Je leur dirais aussi de se rapprocher de femmes scientifiques (ou de personnes engagées en général), en allant à des événements, ou en contactant directement par mail si ce n’est pas possible. J’ai ressenti dans mes études une vraie sororité entre femmes étudiantes et chercheuses en sciences. Grace à des événements à l’ENS, j’ai pu discuter avec des chercheuses dès le début de ma première année, et ça a vraiment compensé le fait d’être peu de femmes en classe. Ça me fait toujours beaucoup de bien de discuter avec une chercheuse sur son parcours et sa vie professionnelle.
 
Enfin, que pensez-vous de la communication et des actions de l'ENS pour les femmes en sciences, qu'est-ce qui pourrait être amélioré ?

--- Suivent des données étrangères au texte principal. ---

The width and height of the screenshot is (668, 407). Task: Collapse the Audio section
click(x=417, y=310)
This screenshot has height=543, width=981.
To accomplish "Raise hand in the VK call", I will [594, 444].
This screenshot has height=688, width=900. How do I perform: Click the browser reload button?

Valentine Blanpain : Je pense que l’ENS fait des actions importantes, et efficaces pour augmenter la parité. Je pense notamment au récent programme de bourses Femmes et Sciences de la Fondation de l’ENS, qui a déjà augmenté le nombre de femmes au département de maths et celui d’informatique. Il y a aussi des conférences et des tables rondes organisées sur ce sujet, qui sont toujours très intéressantes.  

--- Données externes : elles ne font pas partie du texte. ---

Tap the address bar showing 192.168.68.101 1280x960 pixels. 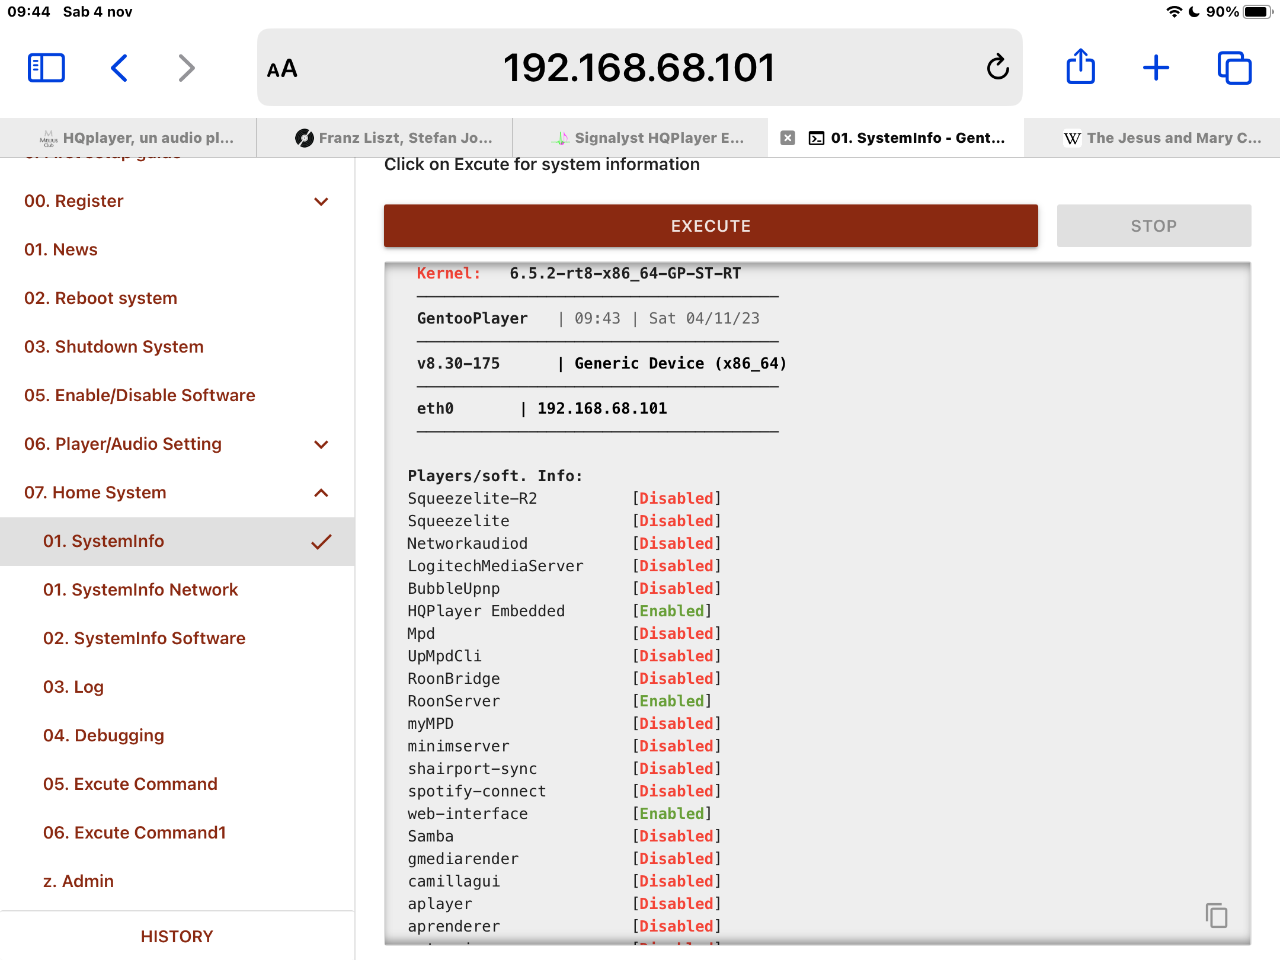(639, 68)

Ce n’est pas une idée d’amélioration globale, mais l’année prochaine marque les 40 ans de la fusion des ENS pour femmes et pour hommes (ENS Sèvres et ENS Ulm). Je pense que ça peut être une bonne occasion de faire connaître l’ENS Sèvres, je pense que beaucoup de normaliens et normaliennes actuels ne savent pas qu’il y avait une ENS pour les femmes avant la mixité. Je l’ai découvert en première année, et depuis, j’ai rencontré plusieurs chercheuses qui ont étudié à l’ENS Sèvres, et chaque rencontre m’a énormément marquée, et donné une image d’un monde où beaucoup de femmes font des sciences (car elles étaient une promo entière, autant que les hommes). Je pense que donner de la visibilité aux femmes de l’ENS Sèvres peut donner de la légitimité aux normaliennes actuelles, pour montrer que ce n’est pas nouveau pour les femmes de faire des sciences à l’ENS, et qu’elles ont leur place au même titre que les hommes.